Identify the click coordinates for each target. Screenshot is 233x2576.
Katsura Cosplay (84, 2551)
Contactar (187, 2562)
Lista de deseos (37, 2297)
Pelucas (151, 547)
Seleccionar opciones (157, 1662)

### What is expected
Please write out, exactly as they appear, the line that contains "Katsura Cosplay (84, 2551)" and every line after it up to the end of the entries above, and no others.

### Finished task
Katsura Cosplay (84, 2551)
Contactar (187, 2562)
Lista de deseos (37, 2297)
Pelucas (151, 547)
Seleccionar opciones (157, 1662)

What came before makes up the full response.